ACTIVITY LIST
a) Rewrite the paragraph of the extract on phospholipase C (PLC) regulation that begins "In addition to regulation of PLC-ɛ" as a short bulleted list. Keep its main facts.
b) List every PLC form named in the extract on phospholipase C regulation and receptor-independent G-protein activators.
c) Write a continuation of the review passage on PLC regulation and receptor-independent G-protein activators, starting after its last sentence.

EXTRACT
----

In addition to regulation of PLC-ɛ, other novel forms of PLC regulation have recently been revealed. PLC-L2 is a novel PLC-like protein that is most similar to PLC-δ but lacks lipase activity due to replacement of a conserved histidine residue in the X domain [182]. PLC-L2 is expressed in hematopoietic cells, where PLC-γ1 and -γ2 play important roles downstream of the T cell receptor (TCR) and B cell receptor (BCR), respectively [183]; however, the physiological role of this catalytically inactive PLC in these cells was unknown. Recently, Takenaka et al. generated mice with a targeted deletion of the PLC-L2 gene to examine the role of PLC-L2 in hematopoietic cell signaling [184]. When PLC-L2 is absent, B cells exhibit a hyper-reactive phenotype which strongly suggests that the physiological role of PLC-L2 is to negatively regulate BCR signaling and immune responses.

The finding that PLC-L2 negatively regulates signaling indicates that PLCs may play more complex roles in signaling cascades than originally thought. With the recent discovery of two new PLCs, PLC-ɛ and PLC-ζ, the physiological functions of PLCs are constantly being redefined.

Receptor-independent guanine nucleotide exchange factors

In the past few years there have been several reports of receptor-independent activators of G-protein signaling. Cismowski and colleagues used a yeast-based screen to identify potential receptor-independent activators of heterotrimeric G-protein signaling [185]. One gene isolated in this screen was Dexras1 (renamed by Cismowski et al. as AGS1), a previously described dexamethasoneinducible Ras-family GTPase [186]. Dexras1 has been characterized as a putative GEF for Gαi subunits [187] and can regulate heterotrimeric G-protein signaling pathways under certain circumstances [188, 189]. Intriguingly, Dexras1 was also shown to be activated by N-methyl-D-aspartate (NMDA) receptor-dependent nitric oxide (NO) production in vitro and in vivo [190]. A recent study has further characterized Dexras1 as a regulator of the circadian clock via NMDA and Gαi dependent pathways [191]. Dexras1 is highly expressed in the suprachaismatic nucleus, the ‘pacemaking’ centre of circadian rhythm control [192]. Mice deficient in Dexras1 are abnormal in both photic (NMDA-dependent) and non-photic (neuropeptide Y-dependent) responses, probably via modulation of Gαi signaling pathways [191].

----

DATA SECTION
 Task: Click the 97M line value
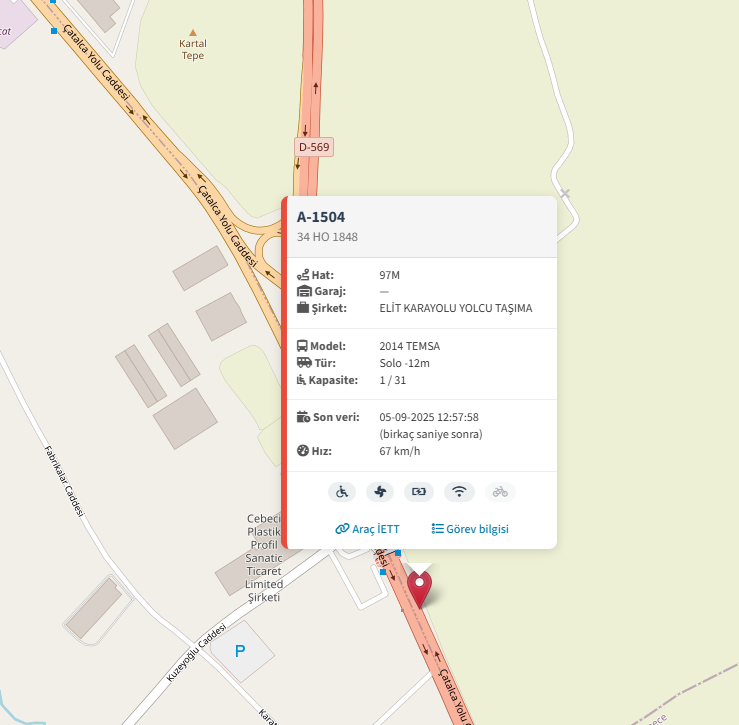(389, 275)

----

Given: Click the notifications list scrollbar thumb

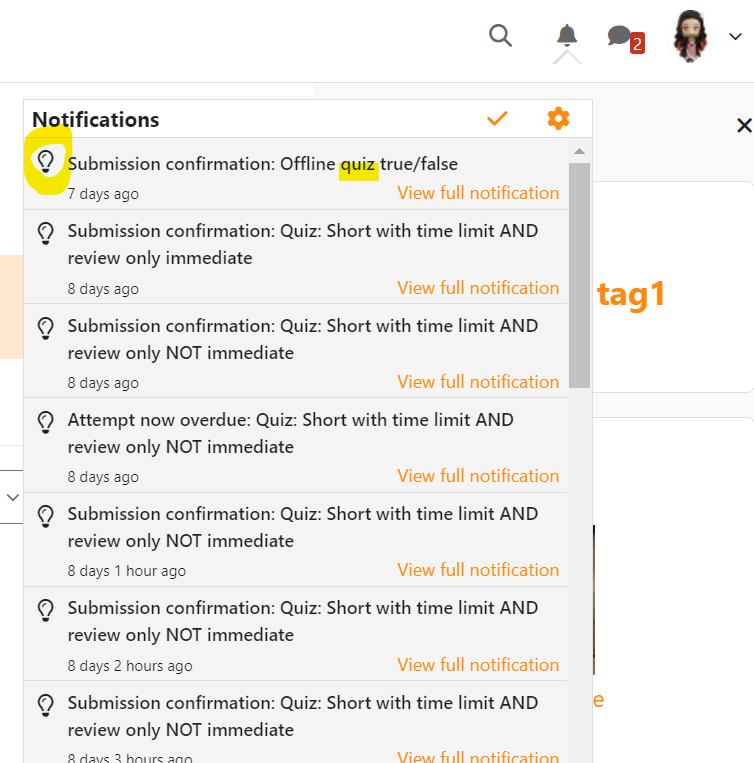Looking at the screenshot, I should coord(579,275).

----

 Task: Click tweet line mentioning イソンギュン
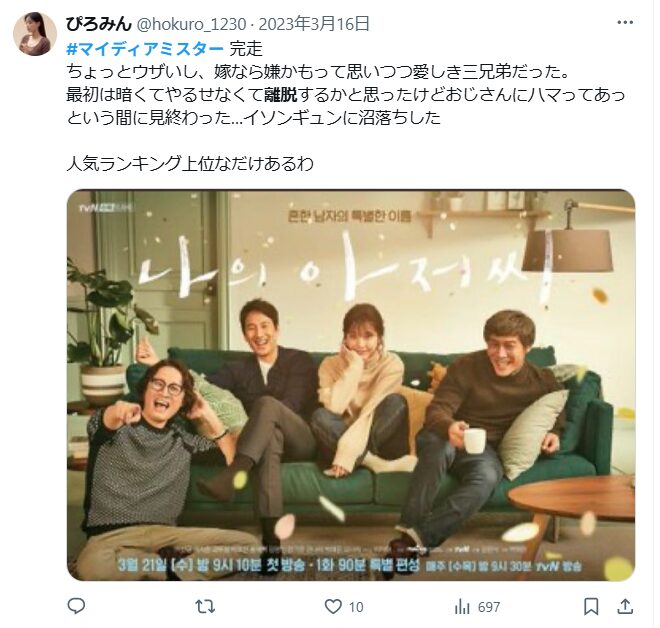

----

SOLVED PROBLEMS
a)
- PLC-L2 is a newly identified PLC-like protein, most similar to PLC-δ.
- It has no lipase activity because a conserved histidine residue in the X domain is replaced.
- It is expressed in hematopoietic cells. In these cells, PLC-γ1 acts downstream of the T cell receptor (TCR) and PLC-γ2 acts downstream of the B cell receptor (BCR).
- Its physiological role in these cells was unknown.
- Takenaka et al. made mice with the PLC-L2 gene deleted.
- Without PLC-L2, B cells were hyper-reactive. This suggests PLC-L2 negatively regulates BCR signaling and immune responses.

b)
- PLC-ɛ
- PLC-L2
- PLC-δ
- PLC-γ1
- PLC-γ2
- PLC-ζ

c)
Recently Tall and colleagues identified mammalian Ric-8A (Synembryn) as a receptor-independent GEF for Gαq/i/o, but not Gαs, using in vitro assays [193]. The inability of Ric-8A to activate Gα subunits bound within heterotrimeric Gαβγ complexes has led to the hypothesis that Ric-8 proteins may act as signal amplifiers following initial heterotrimer activation by GPCRs [193]. More recently, we have shown that Ric-8 plays a fundamental role in regulating G-protein signaling during C. elegans asymmetric cell division in embryogenesis (discussed in detail below).

GoLoco motif-containing proteins

In a genetic screen in Drosophila to discover glial cell-specific targets of the transcription factor pointed, Granderath and colleagues cloned Drosophila loco (for ‘locomotion defects’), the fly orthologue to RGS12 [104]. This group also identified a Gα-interacting region in Loco that was distinct from the RGS domain. Using this information and the sequences of other described Gαinteracting proteins, we discovered a conserved 19-amino acid sequence motif, dubbed the Gαi/o-Loco or GoLoco motif, that is present in Loco, RGS12, RGS14 and many other metazoan proteins [195]. A similar in silico discovery was independently made by Ponting [130], and GoLoco motifs have also been referred to as G-protein regulatory (GPR) motifs [196]. The GoLoco motif/Gα interaction is generally selective for Gαi subunits in their GDP-bound form; the interaction results in a slowing of the spontaneous GDP release by Gα. The molecular determinants of GoLoco motif-mediated GDI activity [133], as well as the putative roles of these proteins as regulators of GPCR signaling and cell division processes are discussed at length in our recent review [134].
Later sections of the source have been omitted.